The way things begin.
‘Oh, Hell, I’m so sorry,’ he said, reaching out to stabilize me. ‘That was entirely my fault.’
‘No, it was mine,’ I freed a hand to rub my forehead. And I looked up, wincing in the slanted light that suddenly felt too bright.
That’s when our eyes connected for the first time. That magical, painful, wonderful moment.
David’s eyes were, and are, a stranger hazel than most I’ve seen before. Blue and green in equal mixture, but they have brown centres, just around the iris. Something unique. I must have stared into them longer than social norms would allow because the next words were his, awkward and accompanied by a glance that broke mine and tried to find some other landmark on the barren horizon at which he could stare.
‘At least we’re both still upright.’ His words were cheesy and superfluous, but I didn’t care.
‘I should pay more attention to where I’m going,’ I offered.

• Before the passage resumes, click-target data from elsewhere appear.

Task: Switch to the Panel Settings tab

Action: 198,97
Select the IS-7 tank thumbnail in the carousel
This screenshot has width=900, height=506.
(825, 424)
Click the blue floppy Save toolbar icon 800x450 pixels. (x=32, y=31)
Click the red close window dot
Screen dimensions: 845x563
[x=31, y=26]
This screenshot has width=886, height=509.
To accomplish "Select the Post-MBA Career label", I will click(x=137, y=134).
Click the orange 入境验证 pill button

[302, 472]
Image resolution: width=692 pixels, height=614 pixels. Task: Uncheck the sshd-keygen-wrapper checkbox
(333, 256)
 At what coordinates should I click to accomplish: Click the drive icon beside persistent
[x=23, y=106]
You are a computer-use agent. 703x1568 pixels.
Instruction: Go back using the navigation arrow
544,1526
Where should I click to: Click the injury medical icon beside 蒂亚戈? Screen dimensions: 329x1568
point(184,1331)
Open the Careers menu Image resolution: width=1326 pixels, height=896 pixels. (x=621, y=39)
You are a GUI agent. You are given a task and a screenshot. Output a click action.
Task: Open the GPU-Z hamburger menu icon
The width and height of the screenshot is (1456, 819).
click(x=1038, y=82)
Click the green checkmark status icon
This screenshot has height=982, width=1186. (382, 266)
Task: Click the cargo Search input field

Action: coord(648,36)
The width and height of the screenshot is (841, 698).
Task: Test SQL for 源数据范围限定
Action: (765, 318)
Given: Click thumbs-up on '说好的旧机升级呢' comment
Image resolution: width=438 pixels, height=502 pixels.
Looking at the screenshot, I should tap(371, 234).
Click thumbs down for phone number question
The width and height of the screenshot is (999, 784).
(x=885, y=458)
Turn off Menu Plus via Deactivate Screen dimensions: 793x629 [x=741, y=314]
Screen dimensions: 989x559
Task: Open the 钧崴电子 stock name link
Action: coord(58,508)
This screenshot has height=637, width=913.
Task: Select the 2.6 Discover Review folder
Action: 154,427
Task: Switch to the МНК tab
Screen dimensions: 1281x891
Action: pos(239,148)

Sheepish grin. Foolish girl. I wished I had stronger words to say, but I had’t been feeling myself, and those words didn’t come.
‘It happens,’ he answered. The profundity of our conversation was truly epic. ‘These surroundings, they can … they can take you in.’
And there was his smile. The first time I’d seen it. The one I’ve grown to know so well over the years. One too many teeth in an otherwise nicely balanced mouth. That cute, very cute, face, bordered with slightly disorderly locks of black hair and a refreshingly masculine touch of stubble on his chin. I’ve never understood women who don’t go for stubbled chins and hairy chests. They’re an incomprehensible demographic, too influenced by the wax mannequins that pass for men in magazines. I’ve always gone for the Chia Pets of the race.
The skin around his eyes bunched as he smiled, full of warmth and sincerity. ‘I’m David,’ he’d finally offered, reaching out a hand with its glove considerately removed. ‘And these guys over here’ – he gestured towards the men a short distance behind him, who didn’t seem to notice – ‘are my work colleagues.’ One of the men might have nodded, but seemed too chilled to consider approaching and reaching out a hand himself. He was huddled with a third member of their party, stood a few steps away, engrossed in a gathering of sea birds diving for fish over the edges of the cliffs. I might have been on Mars for all they appeared to notice me.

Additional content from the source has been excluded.